*Task goal*: For each line of the data that includes the word "Select", copy the line.

*Input records*:
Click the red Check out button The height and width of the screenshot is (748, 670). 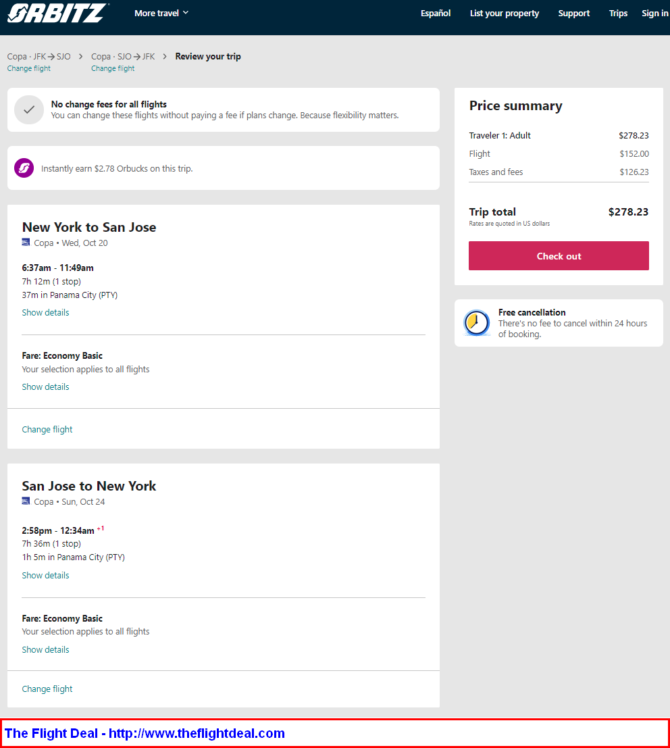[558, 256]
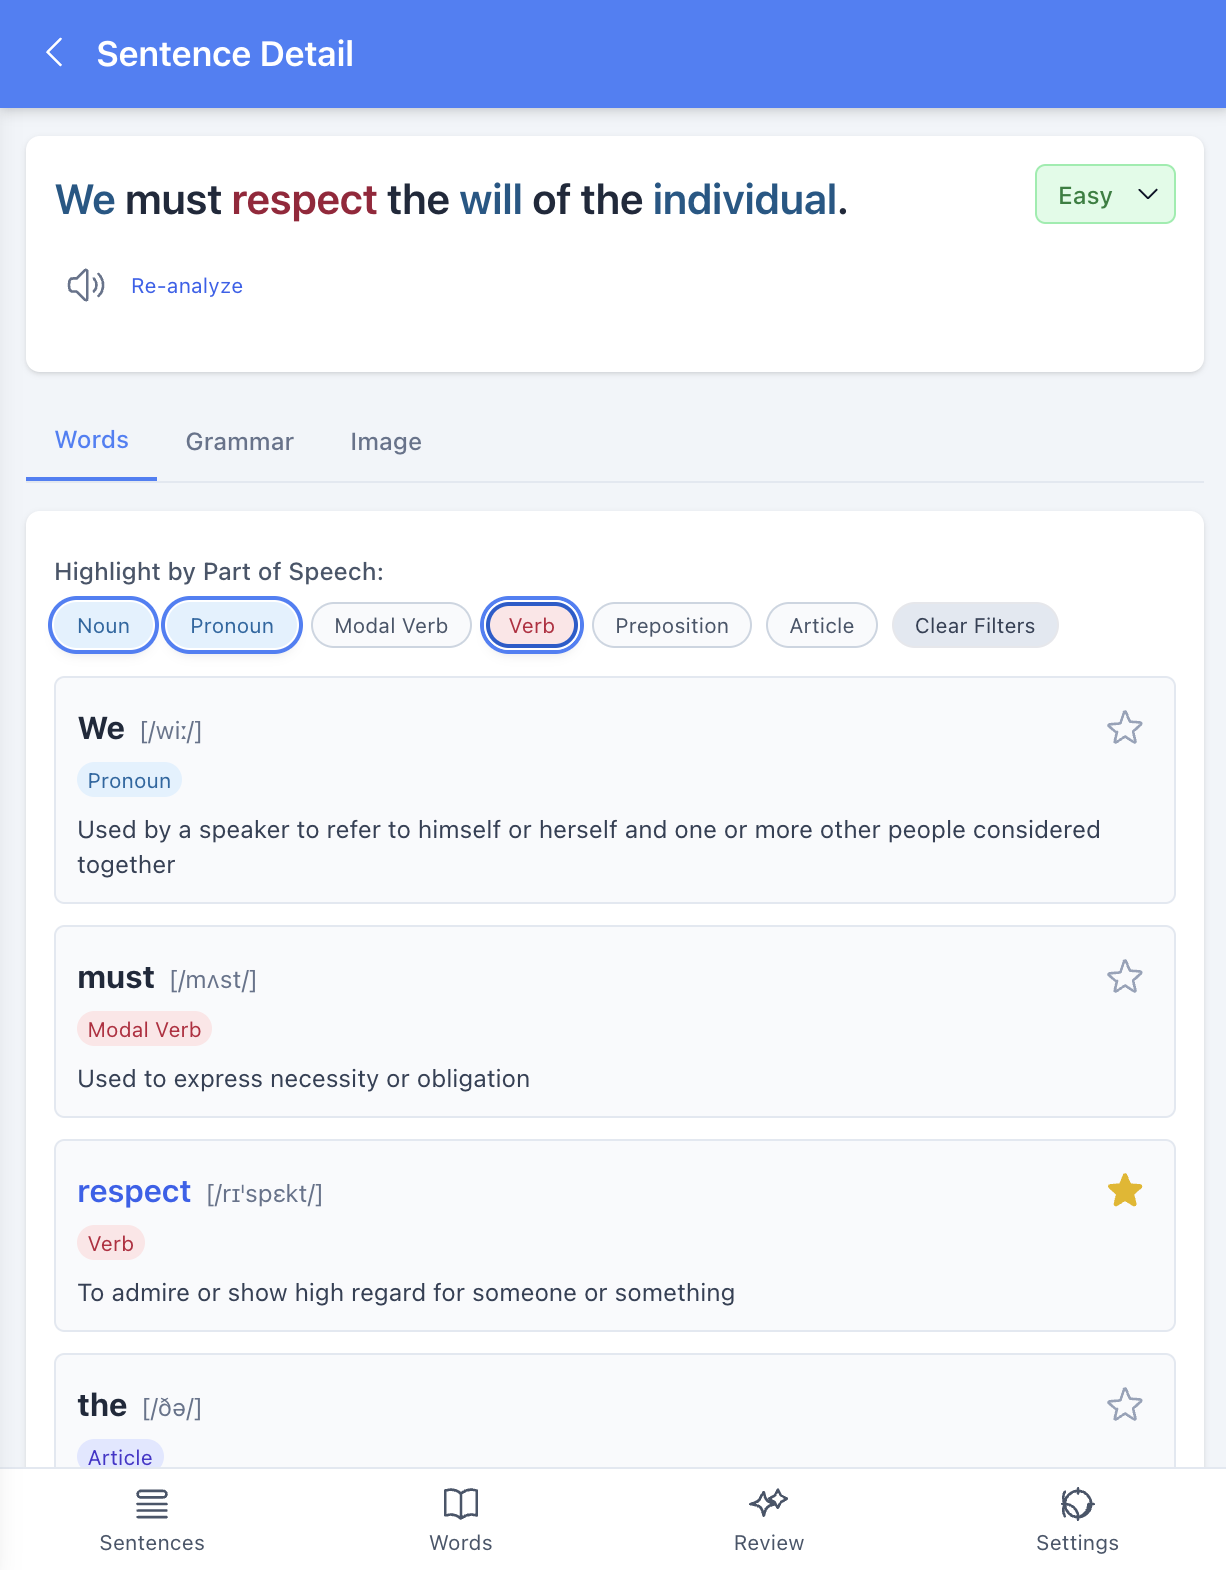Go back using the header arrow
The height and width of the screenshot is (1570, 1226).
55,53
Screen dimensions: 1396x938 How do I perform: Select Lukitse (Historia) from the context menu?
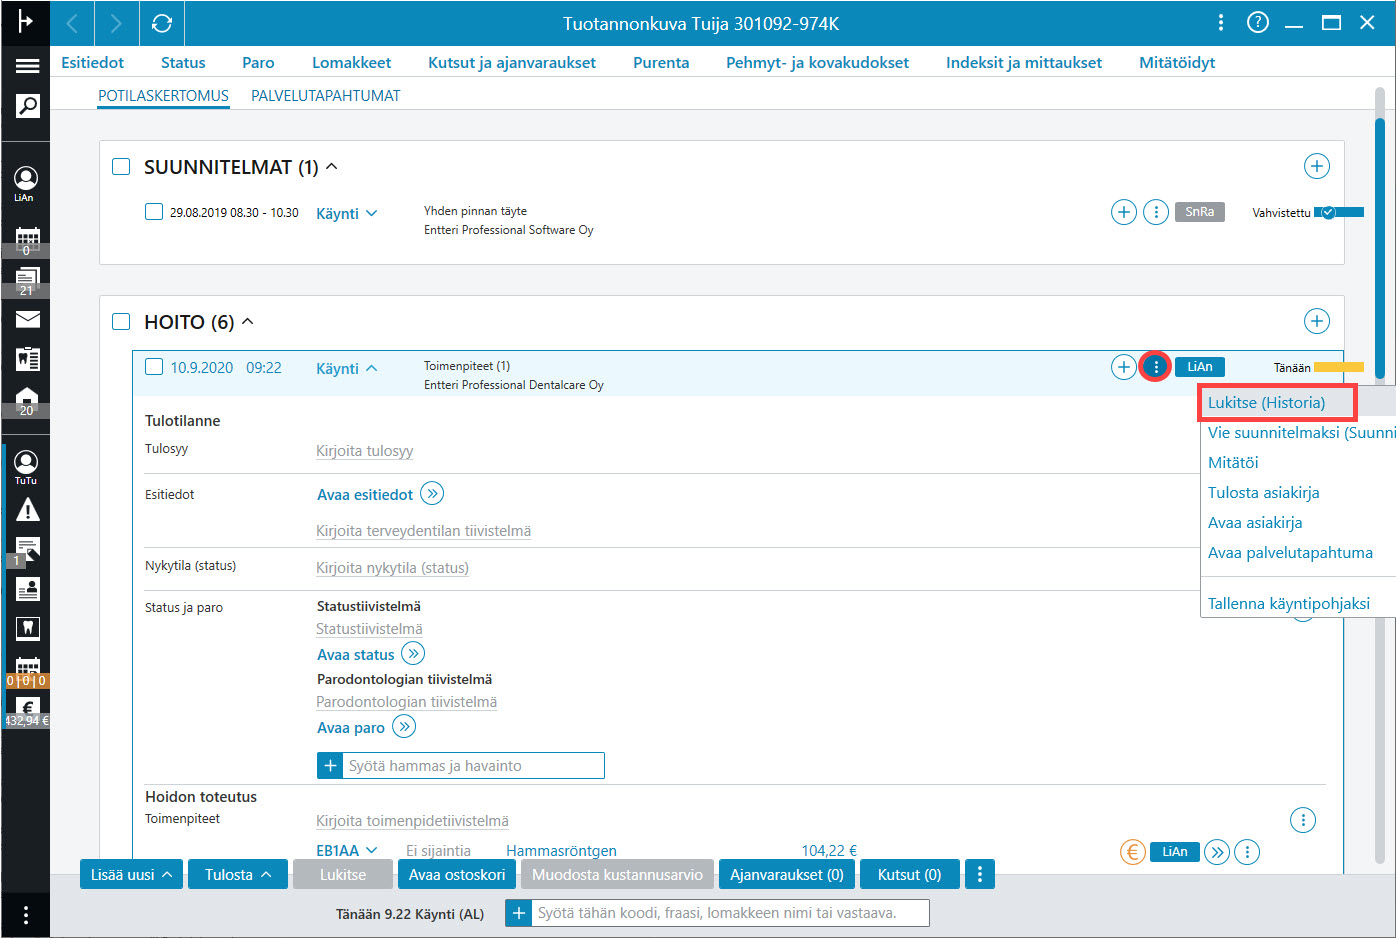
--
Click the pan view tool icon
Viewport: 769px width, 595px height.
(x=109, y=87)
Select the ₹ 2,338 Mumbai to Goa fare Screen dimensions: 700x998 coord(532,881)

*Task answer*:
Screen dimensions: 1396x938 How do I perform: Select Lukitse (Historia) from the context menu?
Select the ₹ 2,338 Mumbai to Goa fare Screen dimensions: 700x998 coord(532,881)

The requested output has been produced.